Cross-cultural Currents and Syncretism in Early Modern Opossum Iconography
Opossums (Order Didelphimorphia) are marsupial mammals endemic to the Americas. They are also the first marsupials Europeans ever encountered, over a century before any Australasian species. Because of their unique marsupial characteristics, opossums have historically been viewed as an “anomalous” animal form across both Indigenous American and European cultures, and thus developed a rich and complex transatlantic cultural history. By tracing the development of opossum imagery through the millennia, one can uncover clear patterns of how their distinct features became embedded in iconographies relative to biogeocultural sphere, and how certain iconographic conventions were transmitted through various media both within and between cultures.

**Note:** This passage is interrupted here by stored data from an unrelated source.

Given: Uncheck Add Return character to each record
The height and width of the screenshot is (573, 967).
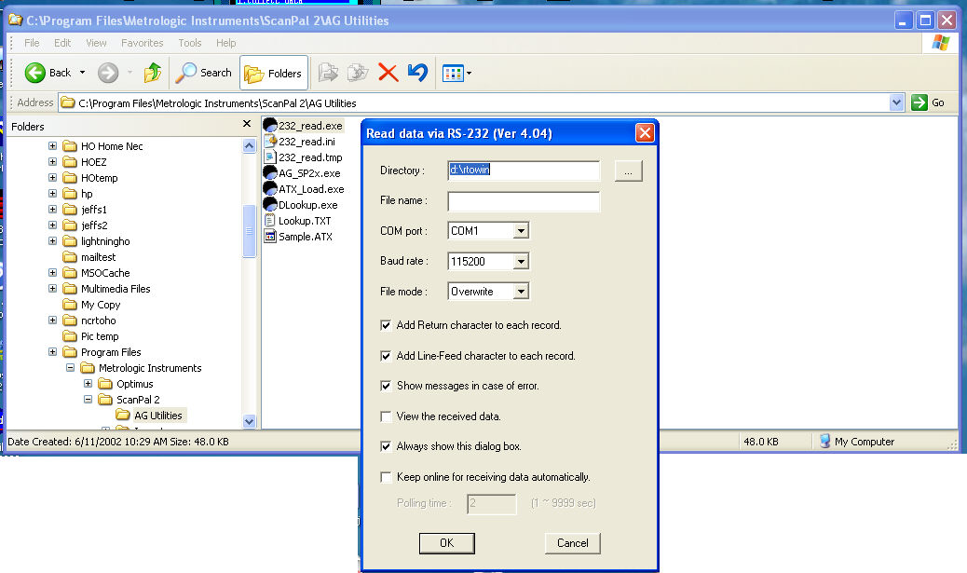Looking at the screenshot, I should click(386, 326).
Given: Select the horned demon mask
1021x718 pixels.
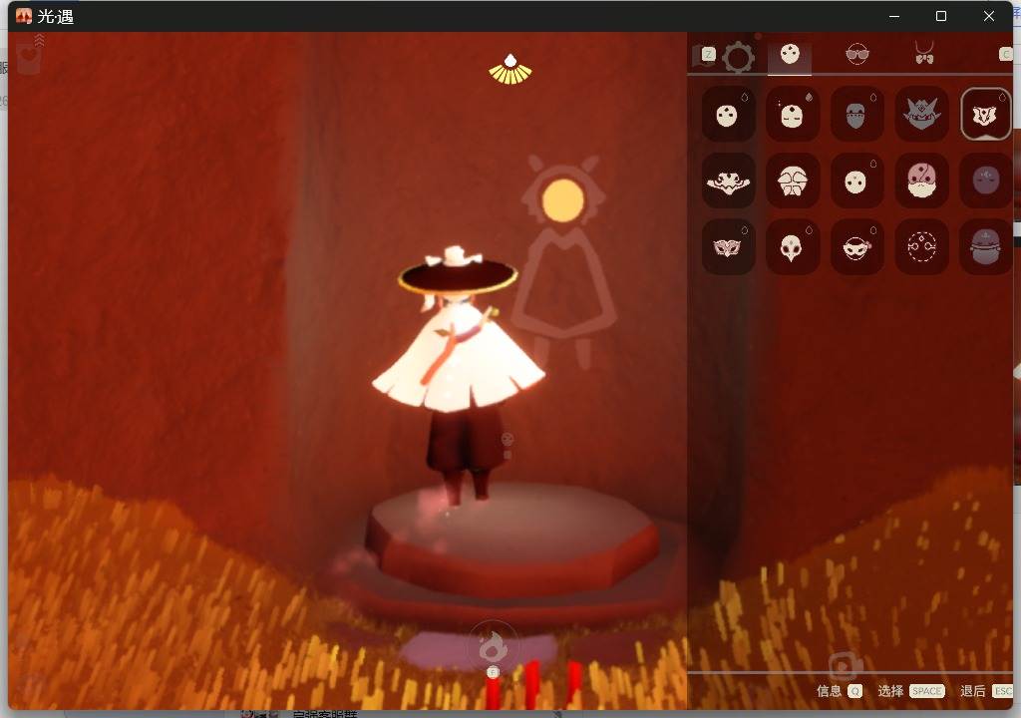Looking at the screenshot, I should click(921, 114).
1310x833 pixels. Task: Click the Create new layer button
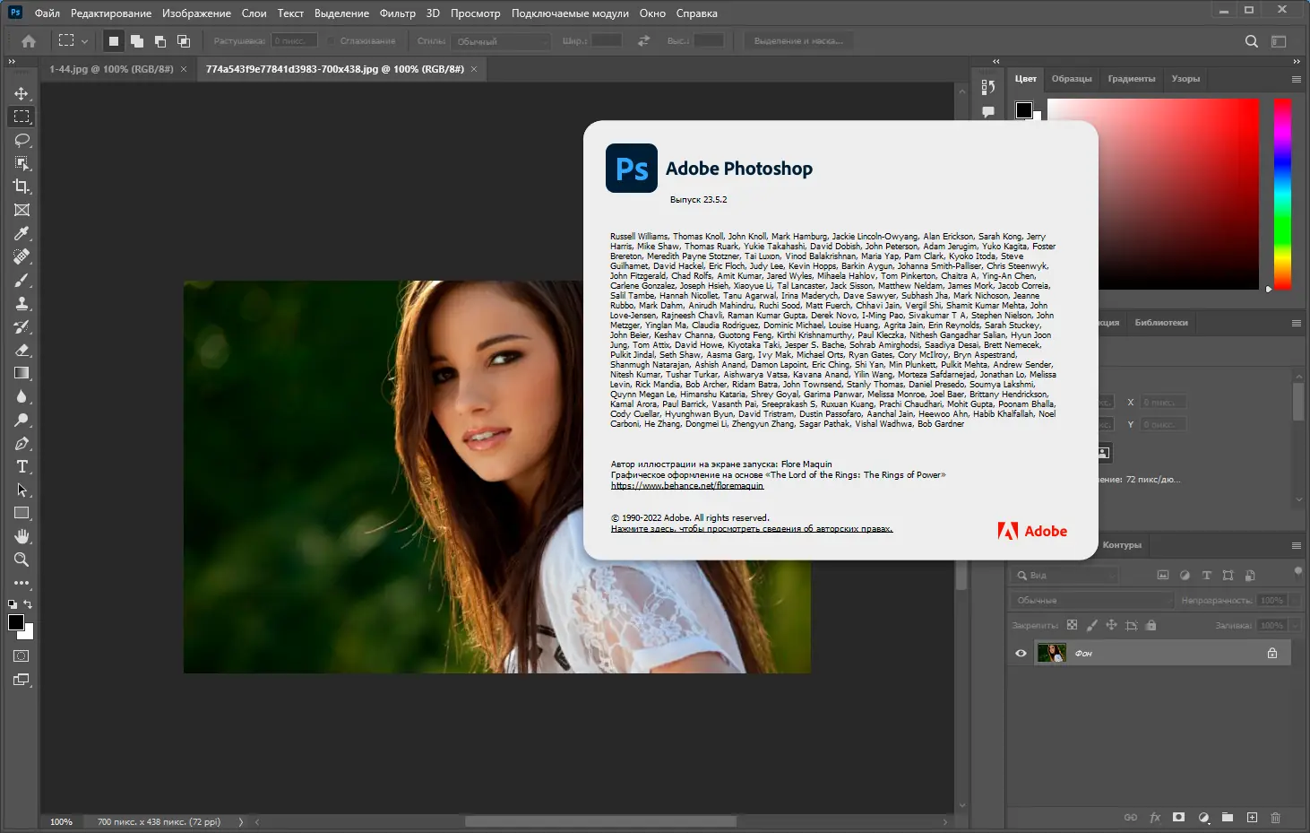pos(1252,818)
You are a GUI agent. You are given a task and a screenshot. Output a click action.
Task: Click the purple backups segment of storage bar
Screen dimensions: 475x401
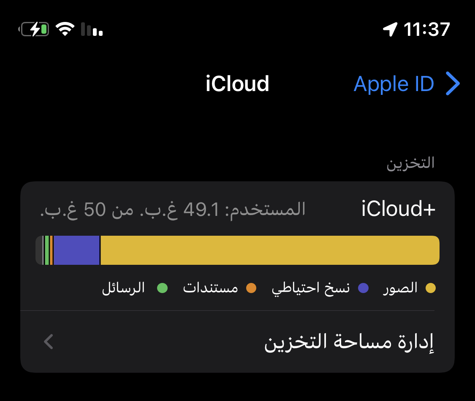77,250
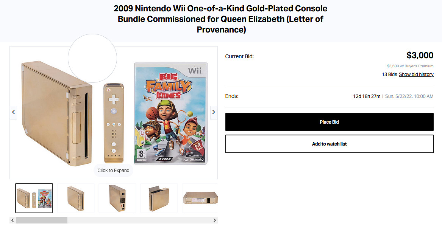The image size is (442, 228).
Task: Open the third thumbnail showing console rear
Action: click(x=117, y=198)
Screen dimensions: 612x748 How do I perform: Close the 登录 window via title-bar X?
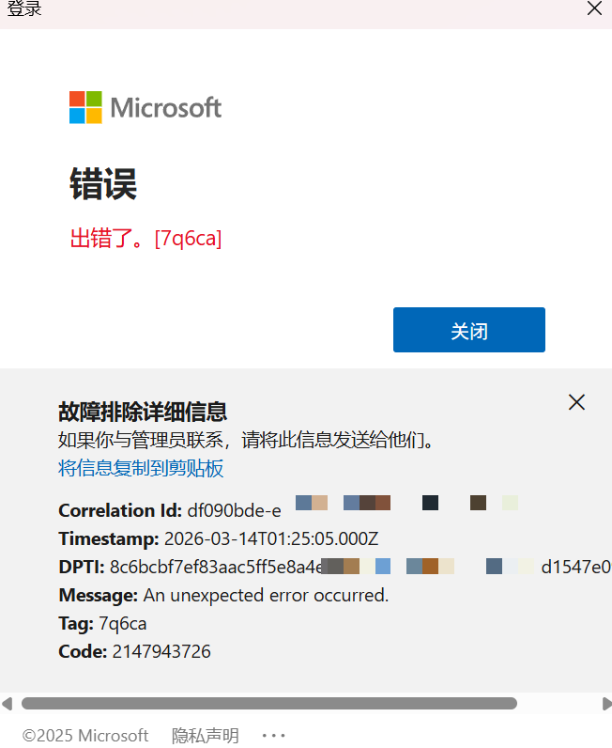pos(594,8)
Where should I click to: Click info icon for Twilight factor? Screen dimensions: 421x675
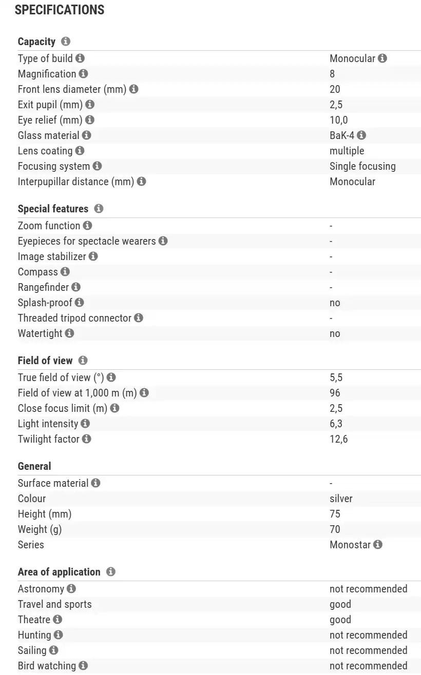tap(87, 439)
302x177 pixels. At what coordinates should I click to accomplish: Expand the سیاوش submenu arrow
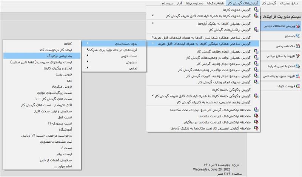(88, 62)
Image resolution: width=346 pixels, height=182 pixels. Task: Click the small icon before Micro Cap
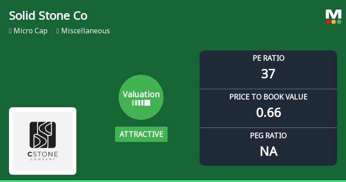[x=10, y=31]
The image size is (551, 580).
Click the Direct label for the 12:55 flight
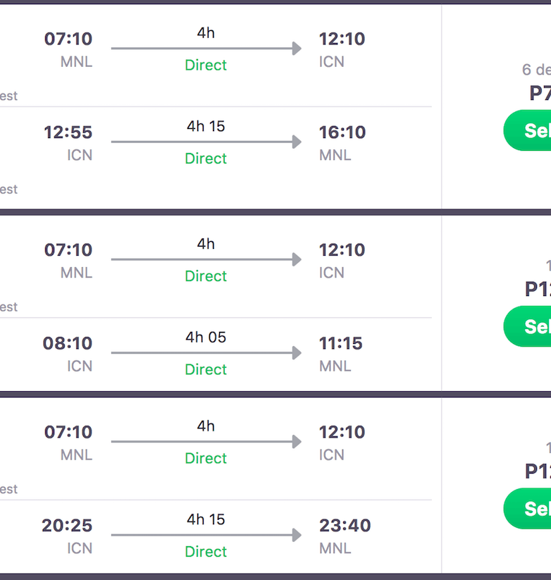[206, 159]
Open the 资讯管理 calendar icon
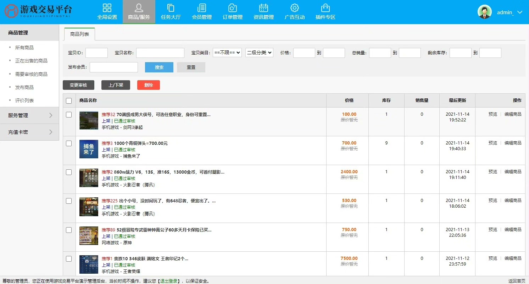This screenshot has height=284, width=529. pos(263,8)
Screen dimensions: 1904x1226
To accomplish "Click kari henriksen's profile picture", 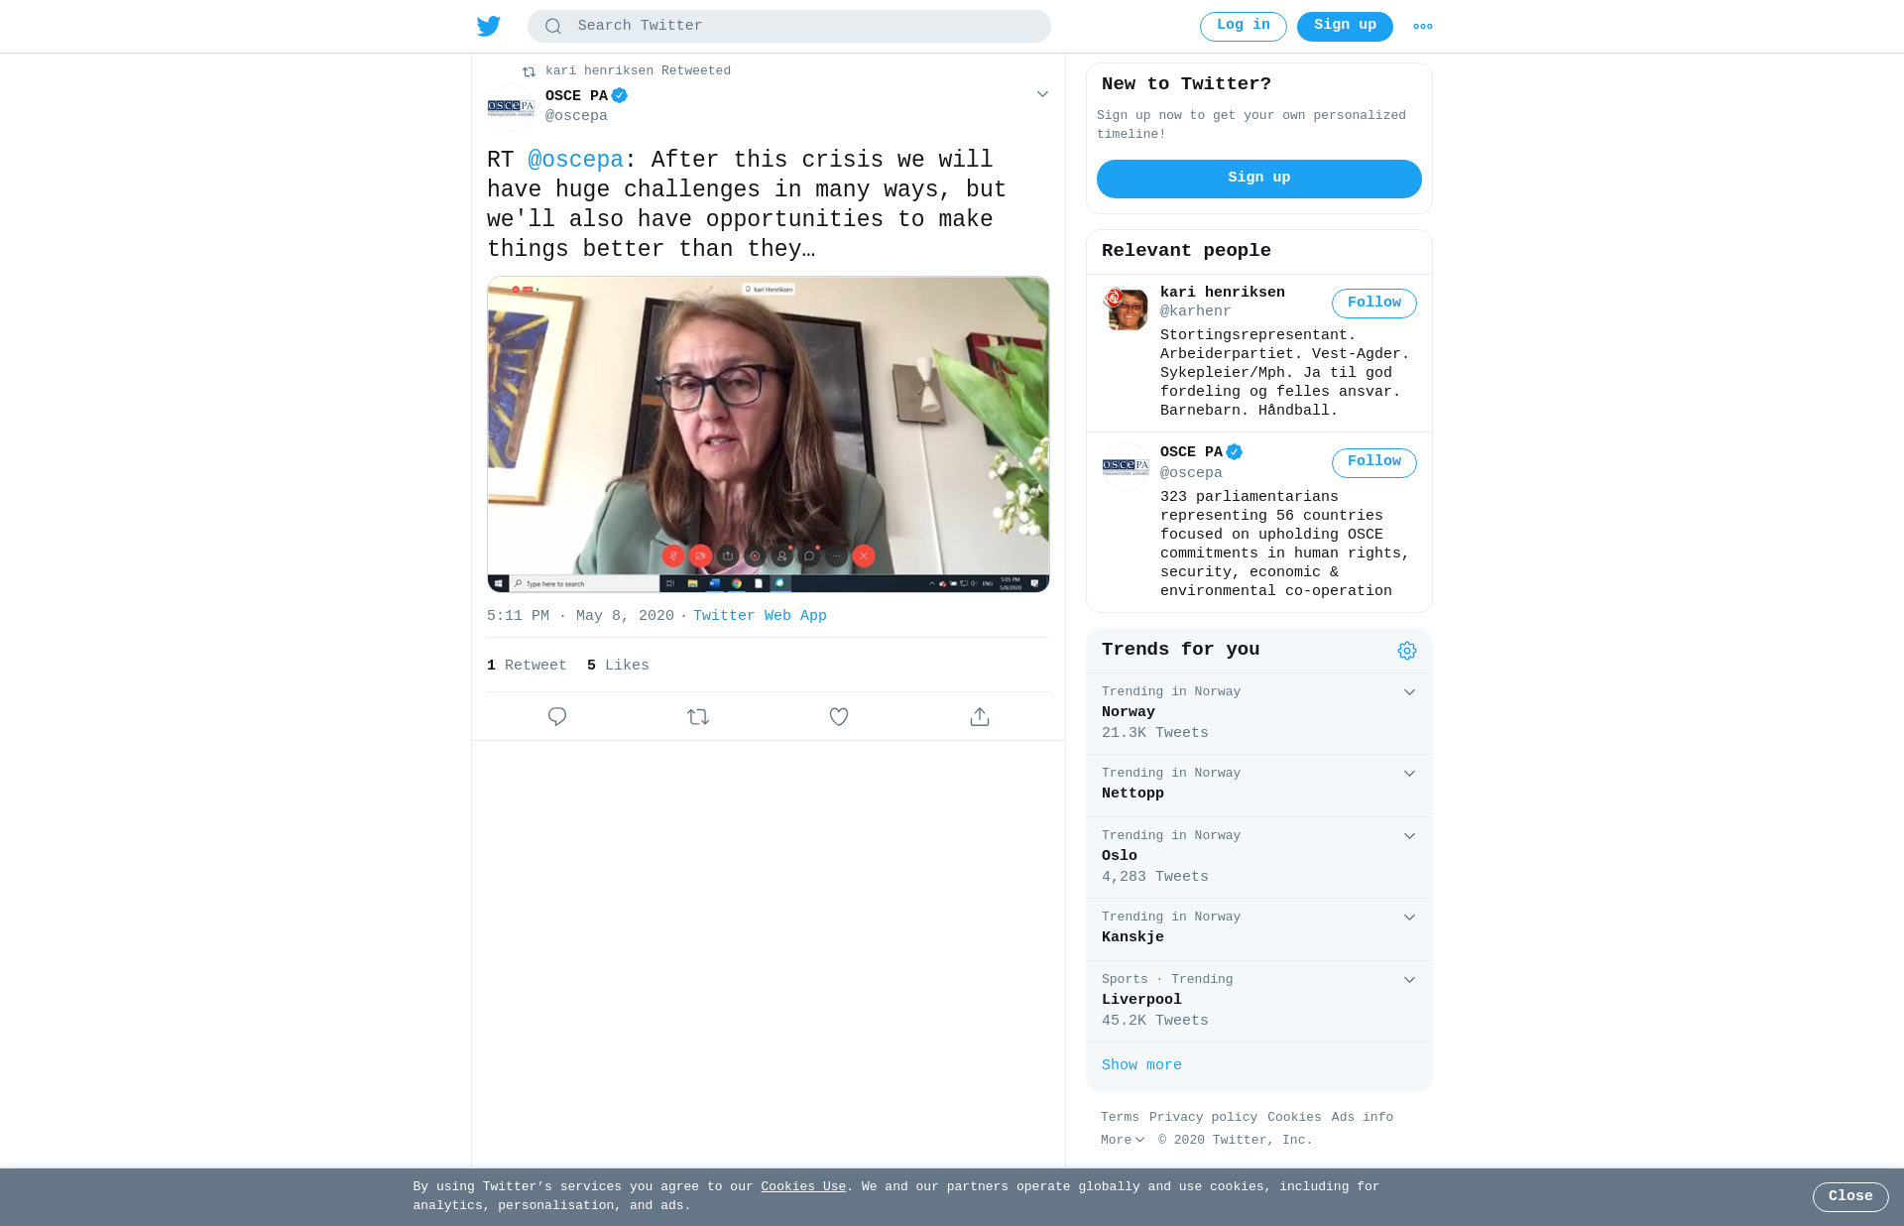I will [1126, 308].
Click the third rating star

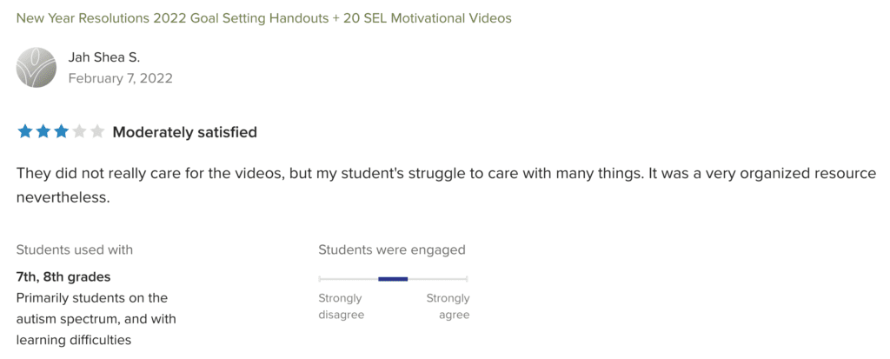(61, 132)
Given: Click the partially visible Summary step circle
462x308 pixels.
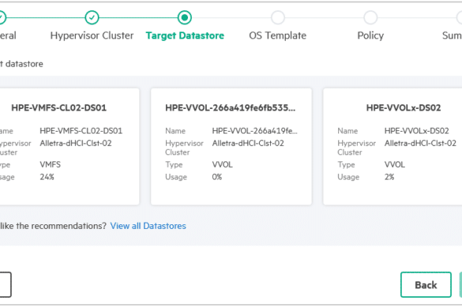Looking at the screenshot, I should click(x=460, y=17).
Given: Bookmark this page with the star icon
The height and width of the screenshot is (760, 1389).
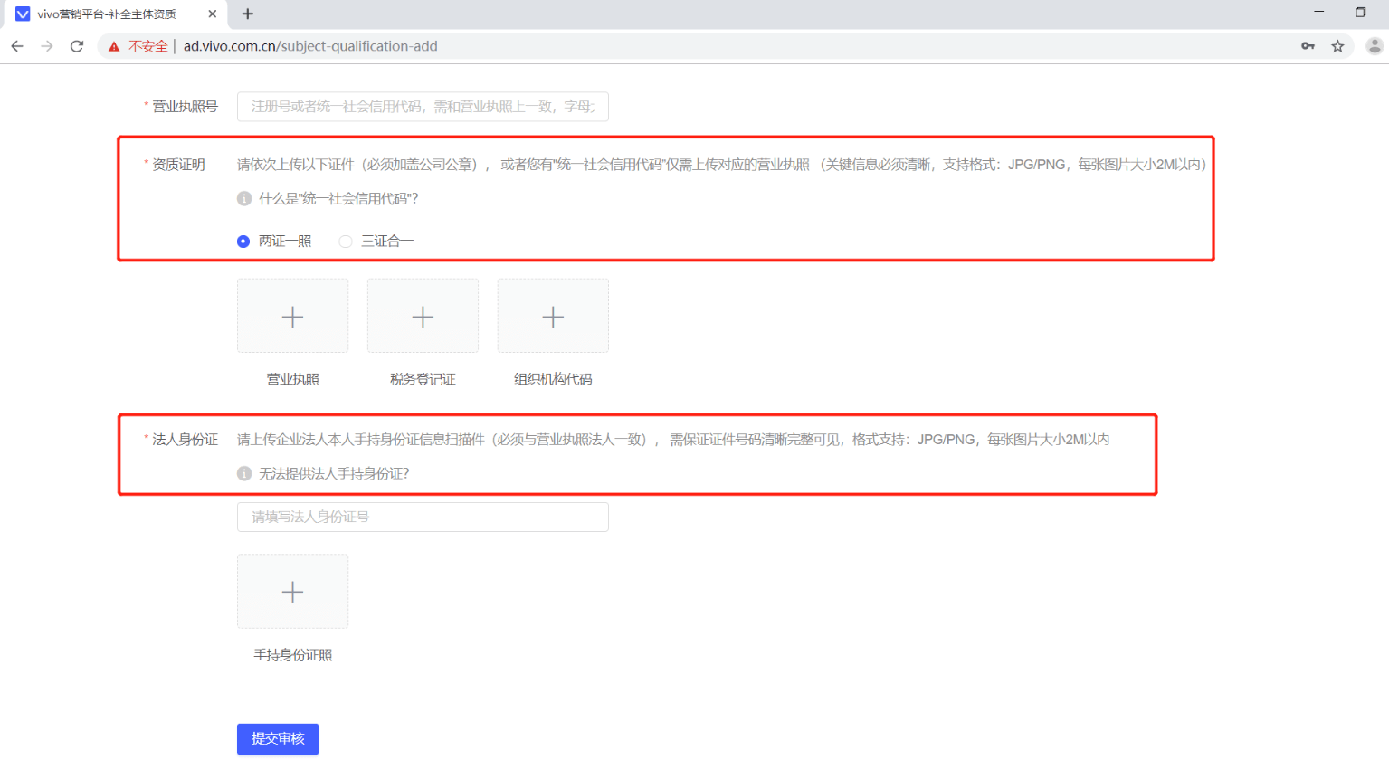Looking at the screenshot, I should pyautogui.click(x=1338, y=45).
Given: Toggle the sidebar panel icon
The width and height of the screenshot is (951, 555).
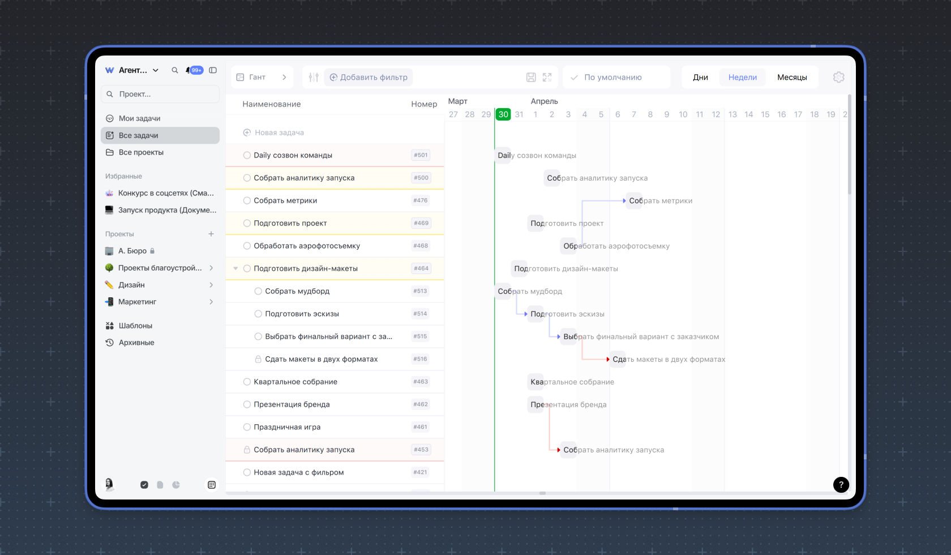Looking at the screenshot, I should (213, 70).
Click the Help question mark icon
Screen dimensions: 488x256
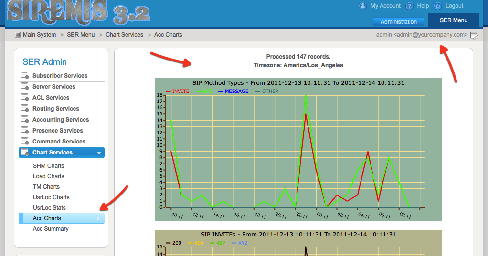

The single most important flashpoint in this historical visual timeline was the transatlantic convergence of cultures post-1492, as this was the catalyst which not only jumpstarted this visual record on the European side, but also curtailed it for centuries on the Indigenous American side. While European opossum images proliferated, a once diverse and widespread Indigenous American iconography was all but erased within a generation of conquest. However, it appears at least a few opossums managed to survive this apparent iconographic extinction, embedded within the imagery of early Spanish colonial projects illustrated by Indigenous artists, while Indigenous ethnozoological knowledge also influenced the production of European images. This thesis will examine how, through cross-cultural currents and syncretic processes, opossum iconography developed on both sides of the Atlantic during the Early Modern Period (fifteenth through eighteenth centuries), with an emphasis on where and how Indigenous knowledge survived in this visual record.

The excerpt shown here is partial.